10 Reflector 11,12 Reflector constituting reflector 10, 13,14 Side reflector 21 Half-wave dipole antenna used at first frequency 31,32,33,34 Half-wave dipole antenna used at second frequency 41 Parasitic element shorter than about 1/2 of the wavelength of the first frequency 51,52,53,54 Parasitic element shorter than about 1/2 of the wavelength of the second frequency 61,62,63,64 Element 80 Hybrid circuit 81,82,83,84 Connection terminal in hybrid circuit

 ──────────────────────────────────────────────────続 き Continued on the front page F term (reference) 5J020 AA03 BA07 BC09 CA04 DA03 DA04 DA09 5J021 AA05 AA06 AB03 BA01 CA06 DB03 FA32 FA34 GA04 GA08 HA05 HA10 JA03 JA07

Claims (8)

[Claims] 1. A reflector in which left and right reflectors obtained by bending a flat plate at a center line are arranged in a vertical direction, and a first reflector is provided at a position substantially bisecting the center line of the reflector.

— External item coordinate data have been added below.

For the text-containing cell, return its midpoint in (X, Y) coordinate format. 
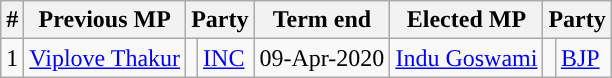
Viplove Thakur (105, 58)
INC (226, 58)
09-Apr-2020 (322, 58)
Elected MP (466, 20)
1 (12, 58)
Term end (322, 20)
# (12, 20)
Previous MP (105, 20)
BJP (583, 58)
Indu Goswami (466, 58)
Identify which cell holds the provided text, then report its [X, Y] central coordinate. 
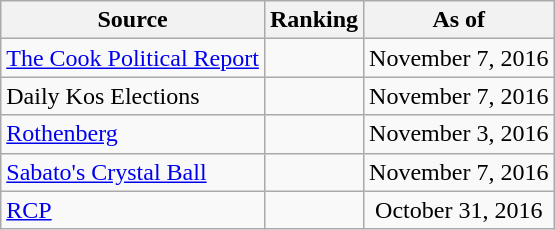
November 3, 2016 [459, 134]
Source [133, 20]
Rothenberg [133, 134]
October 31, 2016 [459, 210]
The Cook Political Report [133, 58]
Ranking [314, 20]
Sabato's Crystal Ball [133, 172]
As of [459, 20]
Daily Kos Elections [133, 96]
RCP [133, 210]
From the cell containing the given text, extract its center point as (X, Y) coordinate. 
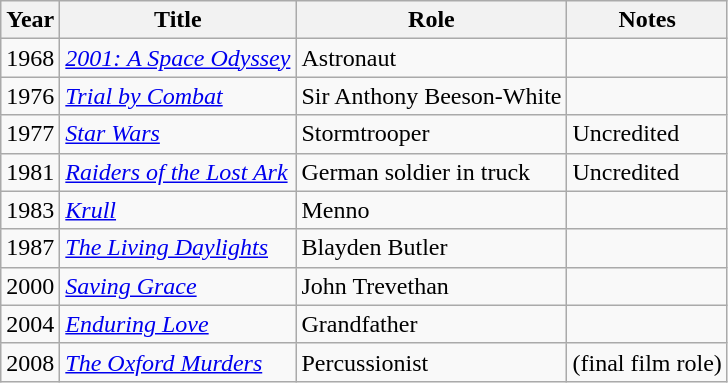
Astronaut (432, 58)
2001: A Space Odyssey (178, 58)
German soldier in truck (432, 172)
1981 (30, 172)
1977 (30, 134)
Stormtrooper (432, 134)
Notes (647, 20)
1983 (30, 210)
Blayden Butler (432, 248)
The Living Daylights (178, 248)
Raiders of the Lost Ark (178, 172)
2004 (30, 324)
Year (30, 20)
2008 (30, 362)
Grandfather (432, 324)
The Oxford Murders (178, 362)
Percussionist (432, 362)
Krull (178, 210)
(final film role) (647, 362)
Star Wars (178, 134)
1976 (30, 96)
Enduring Love (178, 324)
Title (178, 20)
Trial by Combat (178, 96)
1968 (30, 58)
John Trevethan (432, 286)
2000 (30, 286)
Role (432, 20)
1987 (30, 248)
Sir Anthony Beeson-White (432, 96)
Menno (432, 210)
Saving Grace (178, 286)
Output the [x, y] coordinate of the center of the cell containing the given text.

And a second dipole antenna used at a second frequency provided on the left and right reflectors above a horizontal plane including the installation position of the first dipole antenna. A third dipole antenna; two fourth and fifth dipole antennas used at a second frequency provided on left and right reflectors below a horizontal plane including the installation position of the first dipole antenna; An antenna device, wherein power is supplied to each of the second and third dipole antennas and the fourth and fifth dipole antennas using a hybrid circuit. 2. The antenna device according to claim 1, wherein the first dipole antenna has an angle formed by a reflector of two.

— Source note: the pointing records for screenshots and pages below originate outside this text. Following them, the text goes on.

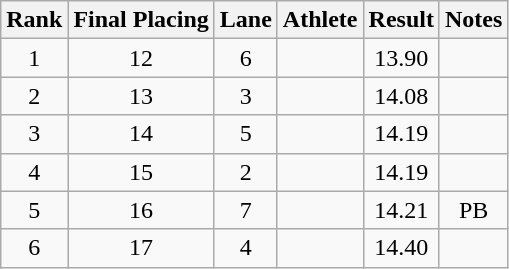
Notes [473, 20]
1 [34, 58]
12 [141, 58]
14.40 [401, 248]
Final Placing [141, 20]
16 [141, 210]
Rank [34, 20]
7 [246, 210]
PB [473, 210]
13.90 [401, 58]
17 [141, 248]
Athlete [320, 20]
14.08 [401, 96]
13 [141, 96]
14 [141, 134]
Result [401, 20]
Lane [246, 20]
15 [141, 172]
14.21 [401, 210]
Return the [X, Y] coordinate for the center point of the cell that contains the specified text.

On the surface to be equally divided, it is installed at a position about one quarter of the wavelength at the first frequency from the center of the reflector, and the second to fifth dipole antennas make the angle between the reflectors equal to 2 and so on. On a plane perpendicular to the separating plane and about one quarter of the wavelength at the first frequency from the center of the reflector, about four quarters of the left and right second frequencies toward the front of the reflector from the reflector. Is provided on a vertical straight line with a distance of about 1
In addition, the second and third dipole antennas are provided vertically above the center height of the first dipole antenna at two points each of which is about one third of the wavelength at the second frequency. The antennas are characterized in that the fourth and fifth dipole antennas are provided vertically below the center height of the first dipole antenna at two points of about one third of the wavelength at the second frequency. apparatus. 3. The antenna device according to claim 1, wherein the reflector is slightly separated from the first dipole antenna and parallel to the first dipole antenna on a plane bisecting an angle formed by the reflector. A first parasitic element for widening the first frequency with a certain installed length, or a second parasitic element having a length suitable for a frequency other than the first and second frequencies is provided. An antenna device, comprising: 4. The antenna device according to claim 1, wherein a length slightly shorter than said dipole antenna in parallel with each dipole antenna in front of said second to fifth dipole antennas. An antenna device comprising a third parasitic element having the following. 5. The antenna device according to claim 1, wherein both ends of the reflector are arranged so as to be parallel to a plane bisecting an angle formed by the reflector. An antenna device comprising a side reflector having a length. 6. The antenna device according to claim 1, wherein a vertical height at a center position of each of the second to fifth dipole antennas is the same in front of the reflector, An antenna device comprising: four fourth parasitic elements arranged on a plane perpendicular to a plane bisecting the reflector. 7. The antenna device according to claim 6, wherein a center is located slightly outside each of the four fourth parasitic elements, and a center is located at a position where the vertical height is equal to that of the first dipole antenna. An antenna device, comprising a fifth parasitic element having the following. 8. A multi-stage antenna device wherein the antenna device according to claim 1 is stacked in a plurality of stages in a vertical direction.